JOB – Can you rewrite the listing below with "icon" swapped for "button" throughout and nothing else changed? Leave the pictures out of your version.
::: ITEMS :::
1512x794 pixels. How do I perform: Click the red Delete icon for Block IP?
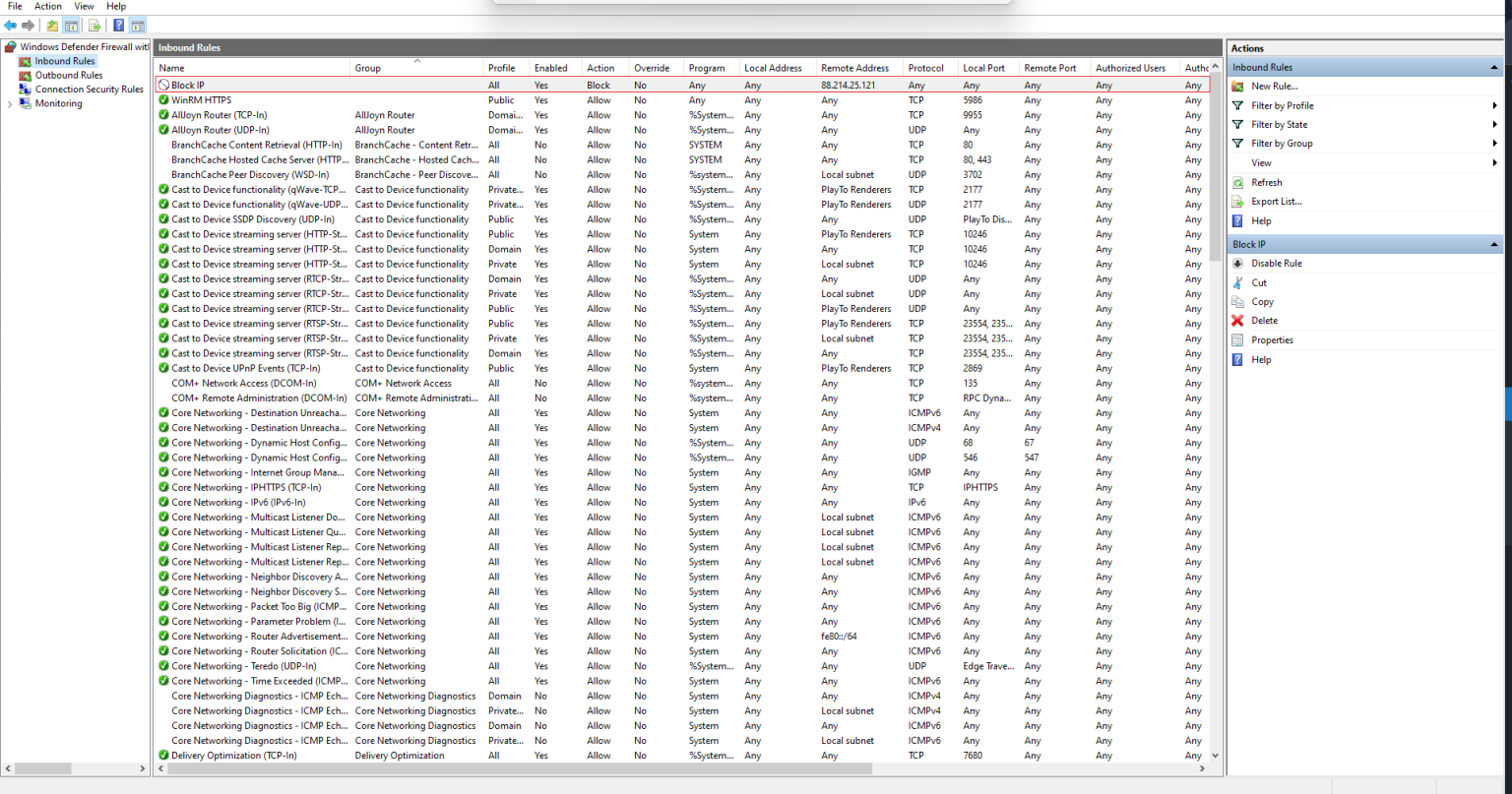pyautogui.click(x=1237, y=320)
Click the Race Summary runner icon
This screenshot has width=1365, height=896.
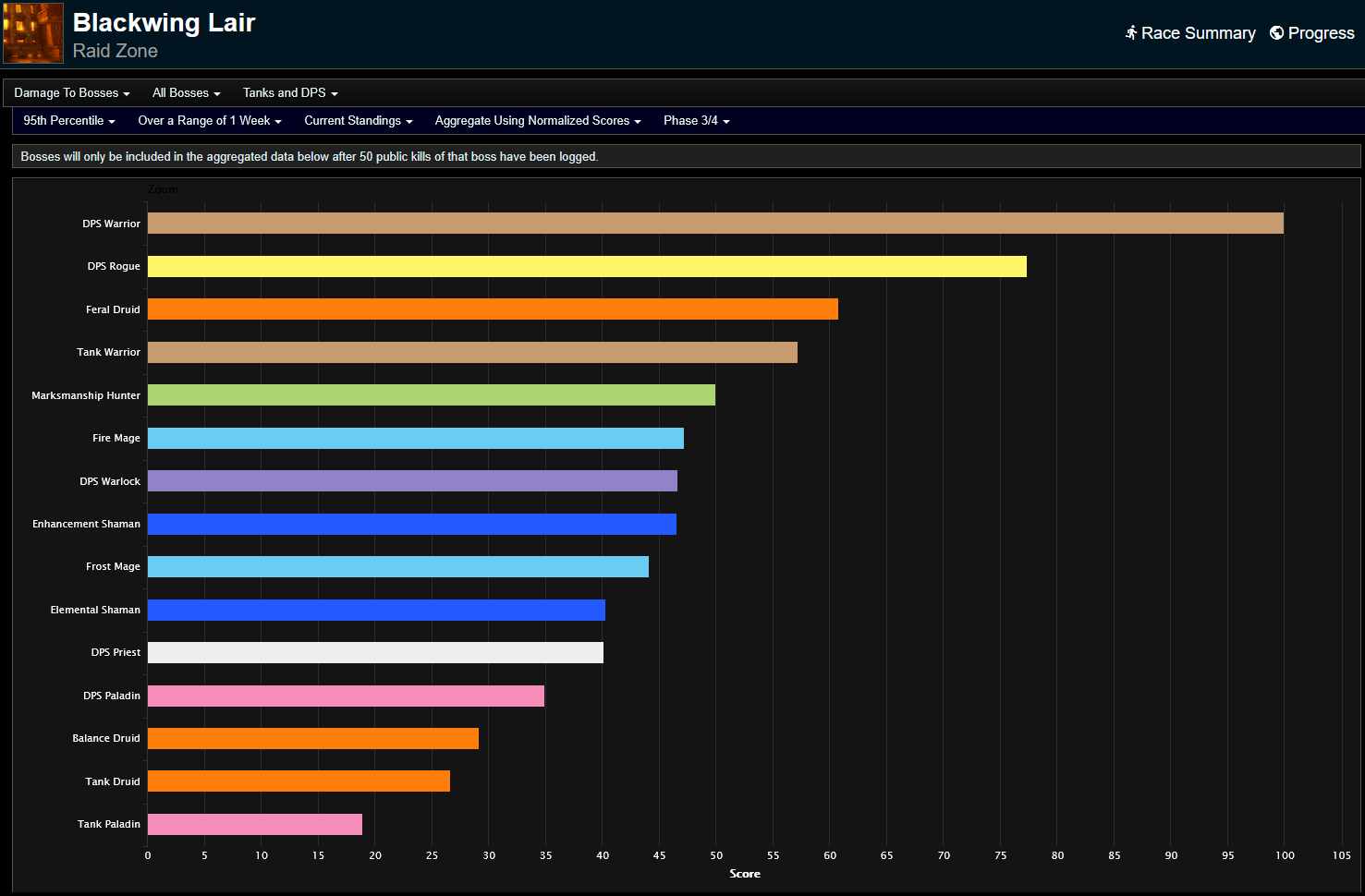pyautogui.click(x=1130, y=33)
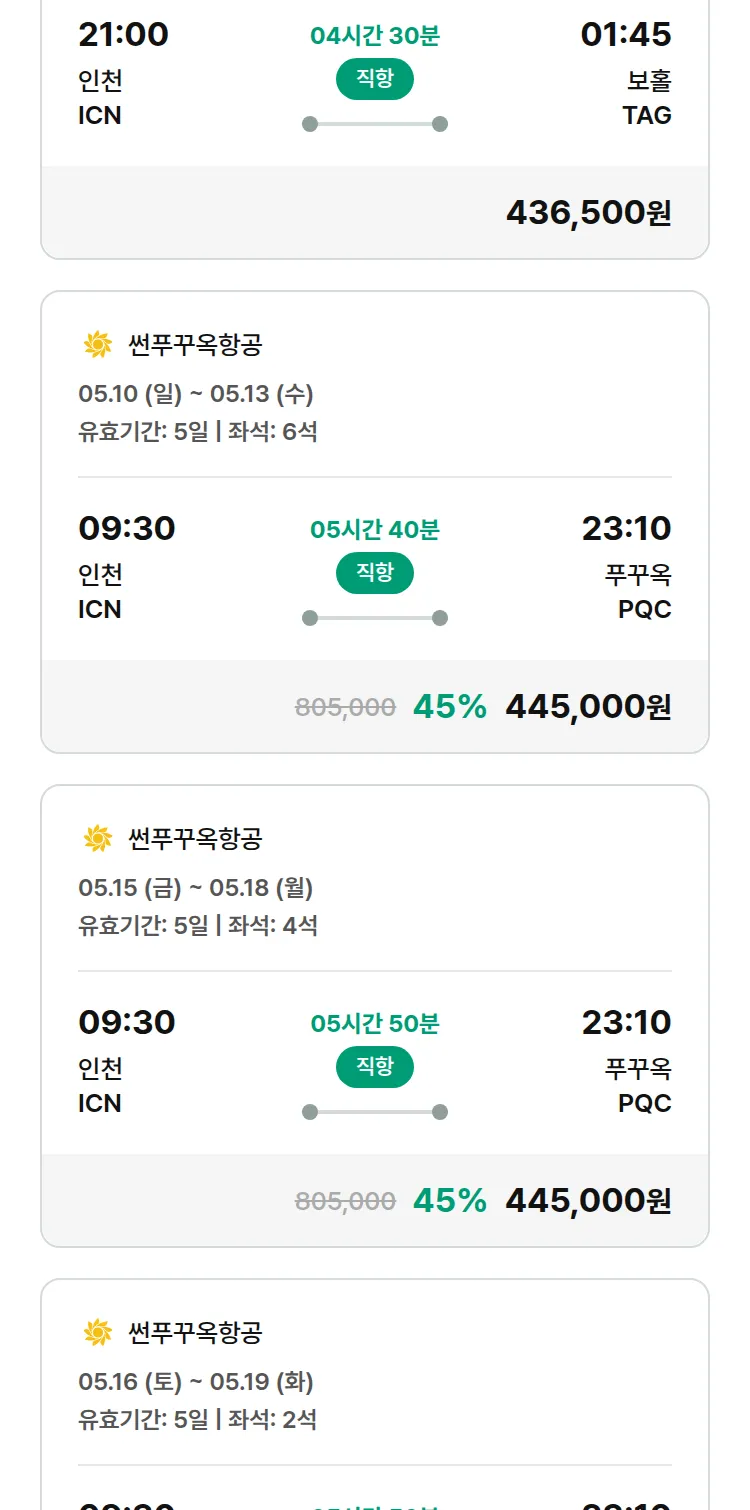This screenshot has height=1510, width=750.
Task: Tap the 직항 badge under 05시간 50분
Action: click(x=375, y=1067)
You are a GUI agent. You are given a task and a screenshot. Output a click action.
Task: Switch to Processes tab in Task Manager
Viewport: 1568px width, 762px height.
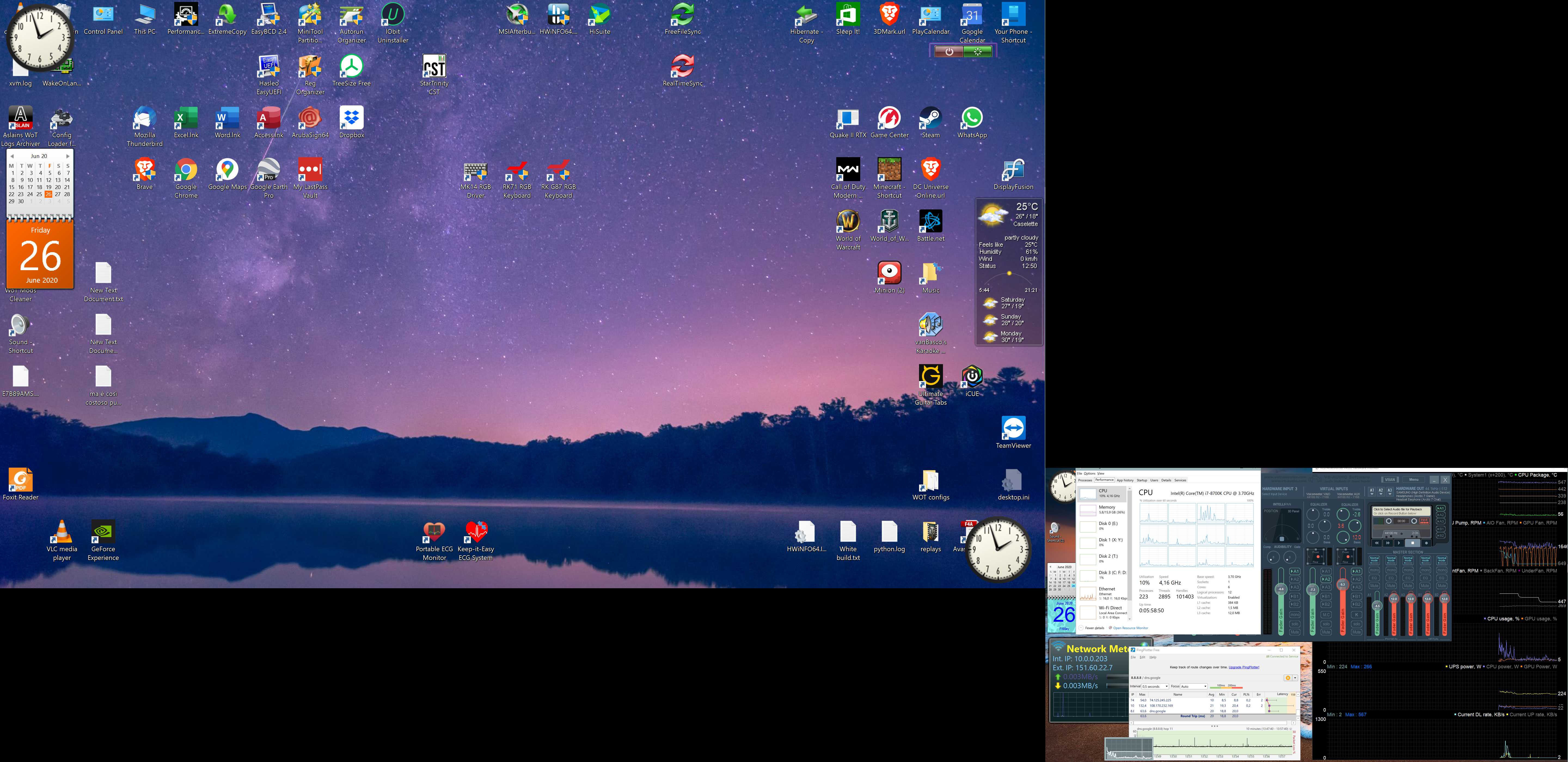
:::
RESPONSE TO THE TASK –
1512x794 pixels. How do I perform: Click the red Delete button for Block IP?
pyautogui.click(x=1237, y=320)
Click the Race Summary runner button
This screenshot has width=1365, height=896.
pyautogui.click(x=1130, y=33)
This screenshot has height=1510, width=750.
Task: Tap the 직항 badge under 05시간 50분
Action: click(x=375, y=1067)
You are a GUI agent. You are given a task and a screenshot. Output a click action.
Task: Switch to Processes tab in Task Manager
Viewport: 1568px width, 762px height.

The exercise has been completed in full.